> _PASSAGE GIVEN_
The fixing solution L is sprayed in a conical shape from the fixing solution nozzle 9, and a circular pattern (shown hatched in FIG. 7) of the fixing solution D which is formed on the recording medium 2 by being thus sprayed covers a range in which the ink expelled from the array of ink nozzles 6 is attached to the recording medium 2 as shown in FIG. 8.

The recording apparatus according to the embodiment shown in FIG. 7 is shown in side elevation in FIG. 9 as viewed from the fixing solution head 10.

Each time the print head 1 and the fixing solution head 10 are scanned, the fixing solution L is sprayed from the fixing solution nozzle 9 and attached to the recording medium 2 along each line thereon.

Since the fixing solution L is applied in a thin layer uniformly without irregularities to the recording medium 2, variations (irregularities) of the thickness of the recording medium 2 which are produced by the attached fixing solution are reduced. Furthermore, the amount of the fixing solution L which is used is also reduced.

If the print head 1 does not print one line in one cycle, but prints one line in a plurality of cycles, i.e., if a line feed interval or pitch corresponds to one of the eight ink nozzles 6 shown in FIG. 7 and hence one dot is printed in eight superposed cycles, then the fixing solution nozzle 9 of the fixing solution head 10 sprays the fixing solution L only in the first scanning stroke, for example, of eight scanning strokes of the print head 1 which are carried out per line.

If the fixing solution L is sprayed in a circular pattern in each scanning stroke of the print head 1 and the fixing solution head 10 in order to cover the range in which the ink is expelled from the ink nozzles 6, as shown in FIG. 8, then the fixing solution L is coated in many superposed layers on the recording medium 2 in the scanning direction of the print head 1 and the fixing solution head 10.

Moreover, in starting and ending zones of the scanning strokes of the print head 1 and the fixing solution head 10 for one line, the fixing solution is sprayed onto the recording medium 2 at areas where no printing is effected. Specifically, zones where one line starts and ends contain areas where no printing is effected with the fixing solution L being left applied in semicircular patterns.

To avoid such a problem, the fixing solution head 10 may be arranged as shown in FIG. 10. In FIG. 10, the fixing solution head 10 has a fixing solution nozzle 9 defined in the form of an oblong hole. As shown in FIG. 11, the fixing solution nozzle 9 sprays a fixing solution L in a substantially minimum pattern surrounding the range in which the ink expelled from all the ink nozzles 6 is attached to the recording medium 2.

Since no fixing solution L is applied in superposed layers or no fixing solution L is attached to areas in which no printing is effected by the print head 1, the amount of the fixing solution L used is also reduced. Furthermore, inasmuch as the fixing solution L is uniformly applied to the recording medium 2, the finished appearance of the recording medium is improved.

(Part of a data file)
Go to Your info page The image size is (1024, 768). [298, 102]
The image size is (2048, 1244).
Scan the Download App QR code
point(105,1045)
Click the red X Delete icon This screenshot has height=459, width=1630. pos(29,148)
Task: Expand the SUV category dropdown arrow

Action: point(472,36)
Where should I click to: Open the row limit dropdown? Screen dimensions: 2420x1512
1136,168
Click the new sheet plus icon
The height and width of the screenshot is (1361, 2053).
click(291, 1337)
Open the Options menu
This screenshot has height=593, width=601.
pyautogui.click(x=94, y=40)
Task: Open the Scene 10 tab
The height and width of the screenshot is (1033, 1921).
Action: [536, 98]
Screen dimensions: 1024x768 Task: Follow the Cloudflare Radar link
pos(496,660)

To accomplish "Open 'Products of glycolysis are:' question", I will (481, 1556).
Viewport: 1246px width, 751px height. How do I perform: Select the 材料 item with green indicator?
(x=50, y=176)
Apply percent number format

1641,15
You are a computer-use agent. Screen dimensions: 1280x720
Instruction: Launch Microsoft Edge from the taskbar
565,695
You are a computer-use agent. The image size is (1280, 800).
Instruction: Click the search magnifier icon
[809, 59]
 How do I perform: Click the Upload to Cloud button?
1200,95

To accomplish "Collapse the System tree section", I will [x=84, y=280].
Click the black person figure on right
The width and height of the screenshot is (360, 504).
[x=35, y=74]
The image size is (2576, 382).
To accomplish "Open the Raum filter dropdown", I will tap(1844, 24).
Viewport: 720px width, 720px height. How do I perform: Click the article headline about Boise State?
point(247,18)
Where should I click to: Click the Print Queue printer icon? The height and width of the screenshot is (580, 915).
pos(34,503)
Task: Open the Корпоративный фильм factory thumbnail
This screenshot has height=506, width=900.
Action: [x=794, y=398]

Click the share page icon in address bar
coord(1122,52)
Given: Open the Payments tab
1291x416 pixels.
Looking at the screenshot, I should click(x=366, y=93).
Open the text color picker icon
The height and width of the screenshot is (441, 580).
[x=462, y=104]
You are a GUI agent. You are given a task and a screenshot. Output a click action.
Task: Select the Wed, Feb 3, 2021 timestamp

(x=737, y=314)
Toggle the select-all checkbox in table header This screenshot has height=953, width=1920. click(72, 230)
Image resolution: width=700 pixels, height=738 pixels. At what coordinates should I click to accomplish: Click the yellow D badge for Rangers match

> _JOBS_
1. Can you convert the entries into a numbered list, leaving out blank lines and covering everything from the first entry down to the line containing "Action: [536, 98]"?
2. Can you carry on the passage about the fixing solution nozzle from the point where it stops?

> _THE RESULTS_
1.
1. Go to Your info page The image size is (1024, 768). [298, 102]
2. The image size is (2048, 1244).
3. Scan the Download App QR code
4. point(105,1045)
5. Click the red X Delete icon This screenshot has height=459, width=1630. pos(29,148)
6. Task: Expand the SUV category dropdown arrow
7. Action: point(472,36)
8. Where should I click to: Open the row limit dropdown? Screen dimensions: 2420x1512
9. 1136,168
10. Click the new sheet plus icon
11. The height and width of the screenshot is (1361, 2053).
12. click(291, 1337)
13. Open the Options menu
14. This screenshot has height=593, width=601.
15. pyautogui.click(x=94, y=40)
16. Task: Open the Scene 10 tab
17. The height and width of the screenshot is (1033, 1921).
18. Action: [536, 98]

2.
The fixing solution nozzle 9 may be of a vertically elongate shape such as a rectangular shape or a linear shape, rather than the shape of an oblong hole.

FIG. 12 shows yet still another arrangement of the fixing solution head 10. The fixing solution head 10 has fixing solution nozzles 9 defined therein at positions that are held in positional one-to-one corresponding to the ink nozzles of the print head 1. As shown in FIG. 13, the fixing solution nozzles 9 spray a fixing solution L in substantially minimum ranges that surround areas in which the ink expelled from the respective ink nozzles 6 is attached to the recording medium 2, i.e., respective dots.

At this time, the fixing solution L may be sprayed from all the fixing solution nozzles 9 at all times. However, the fixing solution L may be sprayed selectively from only those of the fixing solution nozzles 9 which correspond to those ink nozzles 6 that expel the ink.

Specifically, as shown in FIG. 14, if the ink is expelled from first, third, and eighth ink nozzles 6, as counted from above, of all the ink nozzles 6, then the fixing solution L is also sprayed from first, third, and eighth fixing solution nozzles 9 as counted from above. In this arrangement, the fixing solution L is applied to only those areas where printing is effected by the print head 1, as shown in FIG. 15, so that the amount of the fixing solution L used is greatly reduced.

The ranges where the sprayed fixing solution L is attached to the recording medium 2 may be adjusted by varying the shape and size of the spray ports of the fixing solution nozzles 9 or the pressure under which the fixing solution L is sprayed. The ranges may also be adjusted by varying the distance between the fixing solution head 10 and the recording medium 2 or tapering inner side surfaces of the fixing solution nozzles 9.

In spraying the fixing solution L in the manner described above, the sequence in which the ink and the fixing solution L are applied and the positions of the print head 1 and the fixing solution head 10 are not limited to any particular configuration, as is the case with the embodiments shown in FIGS. 1 through 3 and 6.

To use the recording apparatus for spraying the fixing solution L as described above, the fixing solution L was produced as follows: 75 g of synthetic smectite (tradename "SWN" manufactured by Coop Chemical Co. Ltd.) was charged into 400 g of an ethanol solution containing 25 g of polyvinyl butyral (tradename "BL-1" manufactured by Sekisui Chemical Co., Ltd.), and dispersed therein by a roll mill for two days. Then, 150 g of an ethanol solution containing 30 g of diethylene glycol was added to the dispersion, and dispersed therein for one day, thereby producing a fixing solution L.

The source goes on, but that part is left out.